Postby Bob klein » Wed Oct 26, 2011 2:56 pm

We would need to see this teacher doing push hands to see the results of his approach. I have pushed with several teachers visiting from China and have found their push hands to be very tense with no Tai-chi principles. And other people have found the same to be true. Obviously anyone can do what they think is push hands without any training or understanding and if they are strong enough they can toss around beginning push hands students.

For the first few years the external push hands approach would prevail until a push hands student gained some skill. It's the same with fighting. To find people willing to go through the proper sequence of training and the frustration of the painstaking detailed practice is rare. These days people all want short cuts. They want to get their treat of tossing people around to feel they are powerful before learning about the principles of wu (no excess) and its even greater fulfillment (and effectiveness).

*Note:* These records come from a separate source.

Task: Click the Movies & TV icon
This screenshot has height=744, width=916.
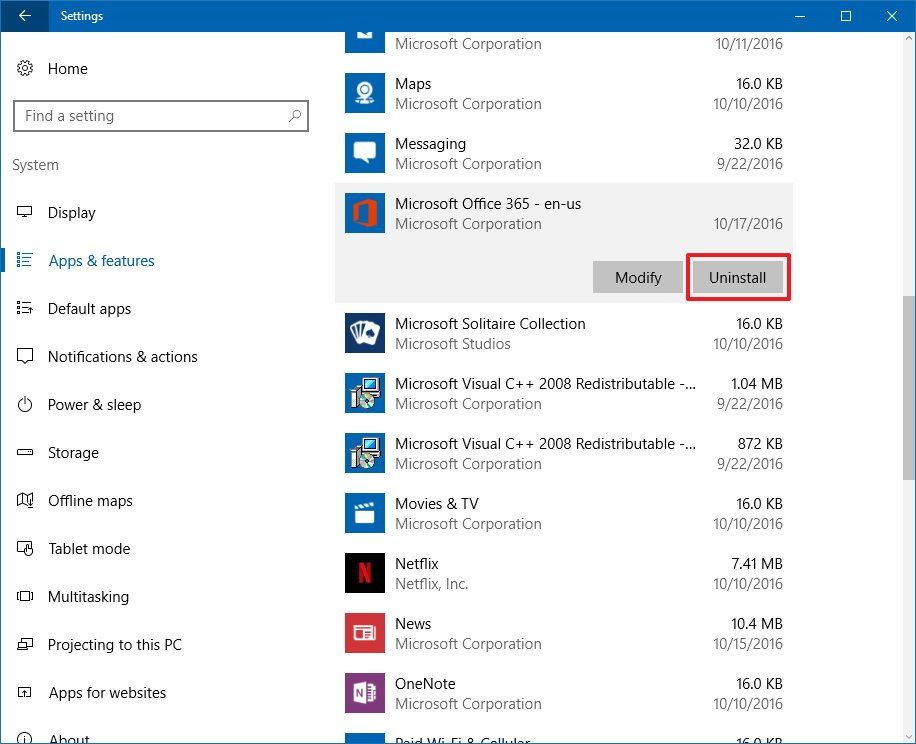Action: [364, 513]
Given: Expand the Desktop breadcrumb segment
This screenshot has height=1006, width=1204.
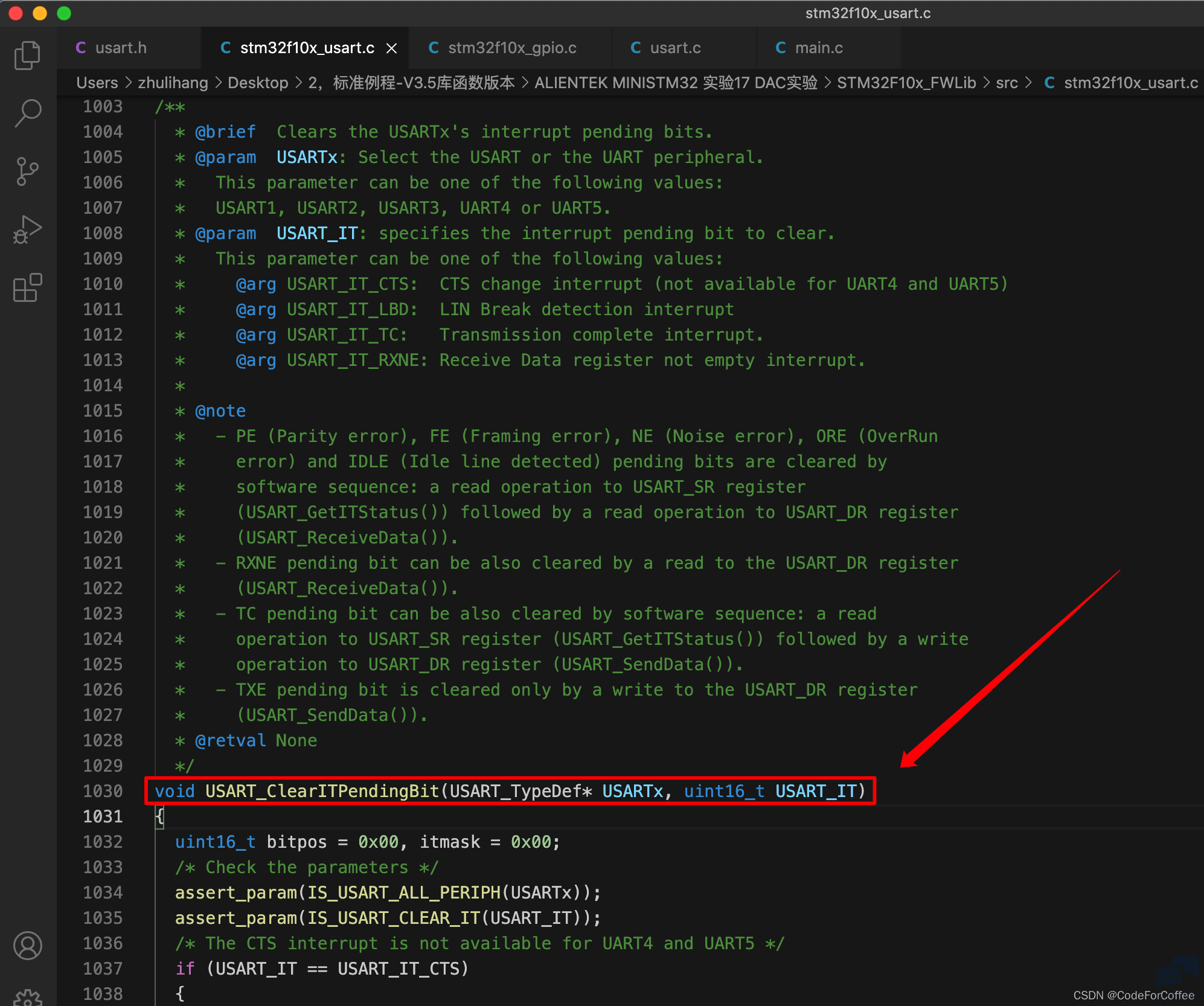Looking at the screenshot, I should [x=258, y=83].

Of course, the real elephant in the room issue is, how do we teach Tai-chi and retain enough students to earn a living? Too many teachers, at least in this area of the country, teach according to how the students want to be taught rather than what would be the most effective - and this is true for other martial arts as well. The old business rule is "give the people what they want and you will make money." It is obvious to the contributors of this thread, judging from the comments, that teaching form first results in better results with the students.

With a good grounding in form, push hands practice will help the form as much as form helps the push hands, not to mention a good grounding in chi-gung. The trick is to make form exciting to the students by showing them your own enthusiasm for the principles of Tai-chi and how they can be applied to everyday life and self defense. A little demonstration of how each movement in the form can be applied helps the student to make sense of the movement and to remember it better. It also keeps them interested.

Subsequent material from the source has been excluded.